Its been a couple of weeks since I have done a blog update. To cut a long story short, my children got very ill with multiple bugs and croupe, the day I stared my treatment (damn you bloody day care - thats where this all started) . Thank GOD my mum has been here to help. Without having an extra pair of hands, there is no way I would have been able to get to the hospital everyday. Regardless - I cannot take them anyway, as when I am in the machine - no one else can be present in the room due to the high doses of radiation.

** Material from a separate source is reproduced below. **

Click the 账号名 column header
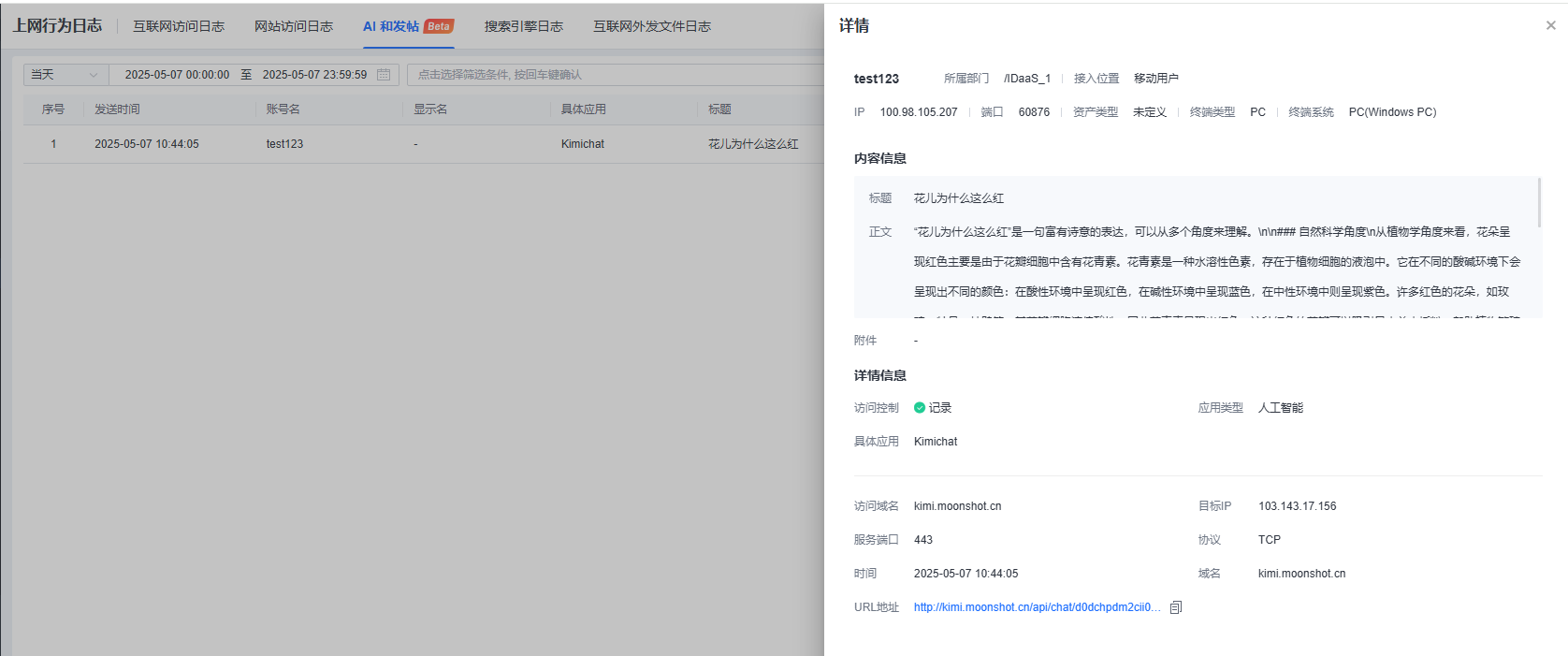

Anyhow - 2 weeks later they are better - Maxwell is back in daycare 2 days a week, and good timing too as my symptoms have started to kick in, Fatigue is HORRIBLE. I need to have a few hours extra sleep in the day , its like a wave being washed over you, one moment im fine - the next or im shaking and feeling very lightheaded. Sometimes I cant fall asleep but im rinsed out. Its strange - the doctors told me there is a complete difference to tiredness and fatigue. Bad fatigue can lead to insomnia. Tomorrow I will be halfway into this 5 week stint. It is nice having some me time everyday driving in with no kids, but as the effects have kicked in, well I would love to do without them!

A week ago, I was driving in, and pulled just off the motorway,,what happens - the car dies!  So we spent all weekend car shopping. Obviously we need something reliable to get me in and out of hospital and safe for the kids. Byebye huge chuck of our savings! Oh well, at least we are not in debt :)

My leg has now started to change color. Its gone very dark - starting to show signs of sunburn. Apparently by the end it will look quite intense, but years of tanning in southern hemi sun will hopefully help my case ha.

Something which has had me deep in thought on the daily - is how strong everyone around me is. Especially at the hospital, everyday I see mothers or fathers with young children (I am one of them) old people, toddlers and school kids, all in the waiting room sitting around waiting for their chemo or radiation appointments. I have to wonder whats going through their minds - probably the same things as me. I seem to notice a lot more when people moan about the most miniscule and pointless crap in their lives - makes me laugh. I dont really have time for the small dramatic events that might have once consumed me - its funny how much better I deal with a stressful situation, I dont even blink anymore. Life really is living for happiness. Every time I turn on facebook, someone is bitching about some form of useless info - yawn. I still love you all but the fact you have a huge hangover from hours of self inflicted abuse - does not entertain me no more :) My family is where its at x

So yes! Not too much news. Simon has a release coming out in March. It was a very hard time for him when I was waiting to be diagnosed. As hes a "creative" at nights he would lock himself away for hours on end in his studio - tinkering with god knows what. Well that just happened to be a 6 track EP, my cancer and diagnosis as his muse. The press release went out last week and can be read here:

http://musicbyghost.com/2012/02/01/ghost-a-tale-of-life-in-vi-parts-2/

So this is how my lovely, has personally channeled his feelings regarding all this.

I cannot really express how overwhelmingly busy we have been. Besides being at the hospital everyday, I have had visitors, lots of work on the go, dinners out, kidskidskids - it never ends. 

So over the next few weeks its just hospital everyday, getting in rest, work and preparing for maxwells 2nd birthday. His first was cancelled as we were due to fly into christchurch for his party - but the major earthquake happened and we never made it. Funny how every time we go or attempt to fly down there, theres an earthquake!